Ее всегда бесила холодная невозмутимость, волна гнева накрыла ее, глаза метали молнии. За окном великолепный вид, словно с новогодней открытки, когда-то получившей премию. Алиса внезапно вспомнила себя – резкую, вечно бунтующую. В какую-то куколку превратилась она, нежную, беспомощную, послушную до отвращения.

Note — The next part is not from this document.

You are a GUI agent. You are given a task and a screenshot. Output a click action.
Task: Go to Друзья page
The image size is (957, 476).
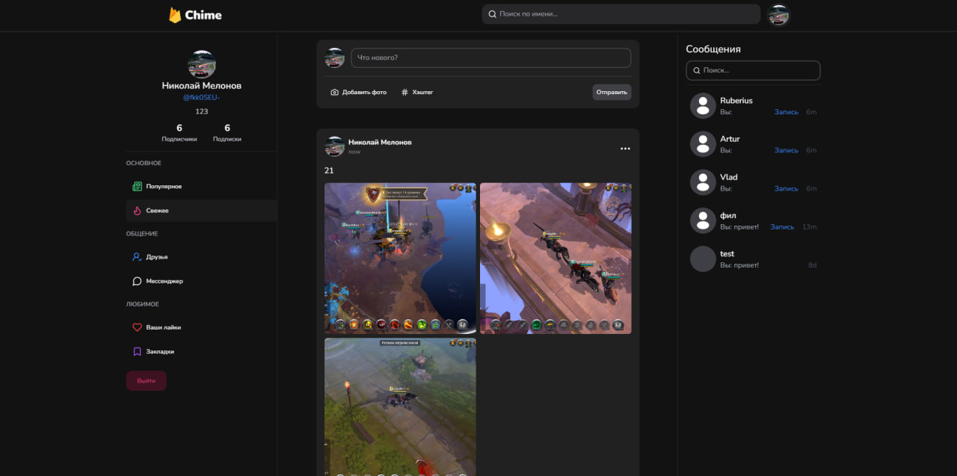(156, 257)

Остекленевшие березовые ниточки вздрогнули, улетели воробушки, веточки со звенящим постукиванием в стекло успокоились. Тим повернулся к ней и махнул рукой:

– Галлюцинации… Мне почудился голос мадам. Она любит постоять у окна, покурить, созерцая пейзаж. Что можно увидеть в голубых снегах, кроме иллюзий, разве то хорошо, что видишь акварели. Жаль, здесь не курят, надо в сортир идти, а там бьют, но ведь у вас есть сигареты. Мало. Сигарет всегда мало. А так, чудесный вид, долгожданный покой. Ах, если бы я мог быть один в комнате, спать – когда хочется, а не когда прикажут. Нет-нет, сидите, если вам разрешили. Алиса Ивановна, я напрасно побеспокоил вас, простите покорного слугу. Вот, Валентин, мой лучший ученик из всех пятнадцати выпусков. Ленив, конечно. Да и вы были неусидчивы. Давно мы не виделись, лет пять, пожалуй? Я не писал, потому что был занят – писал. Писал много, больше в стол. Потом бросил. Потом меня все бросили, я так и не понял – почему? Так проще, не думать – почему, иначе можно с ума сойти.

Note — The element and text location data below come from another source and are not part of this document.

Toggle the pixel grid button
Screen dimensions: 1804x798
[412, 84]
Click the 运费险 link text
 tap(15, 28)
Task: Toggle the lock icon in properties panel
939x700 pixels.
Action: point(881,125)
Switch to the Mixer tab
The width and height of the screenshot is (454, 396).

Санитары позвали больных на обед, напомнили посетителям о режиме заведения. Тимей поднялся вяло, потрогал мешки под глазами, усмехнулся, отдал папку Валентину, взял Алису под локоть и заговорил, словно нехотя:

«В полуночи глазам открыты

Полумысли в дремотном дыме.

Может, сказки уже забыты

Иль заботою дни гонимы?

Или маешься тайной мнимой,

Поминая грехи и Бога?

Смех навязчивый – липкой глиной

Покрывает мою дорогу».

Тимей развернулся на месте и пошел прочь, не оглянувшись. Валентин выждал паузу и позвал супругов одеваться. В машине было зябко, и пока прогревался мотор, Антон очищал снег с лобового стекла, присматриваясь к жене, нервно вздергивающей руку с тонко дымящей сигаретой. Неловкое откровение, словно он предал друга, но они были только партнерами, он в некотором смысле работодатель. Нелепые угрызения совести или просто здесь место тягостное. Похищение богини было добровольным. И как знать, была бы жива Алиса, если бы он оставил ее?! Вряд ли? Удручающие сомнения неуместны, если стопа женщины создана по размеру его ладони. Диапазон психологической совместимости велик у общительной барышни, но этого мало, чтобы оказаться ее супругом. Оказалось мало. Творческий флирт, чей образ изящней, витиеватей, загадочней. Воспевание любви взамен настоящего чувства.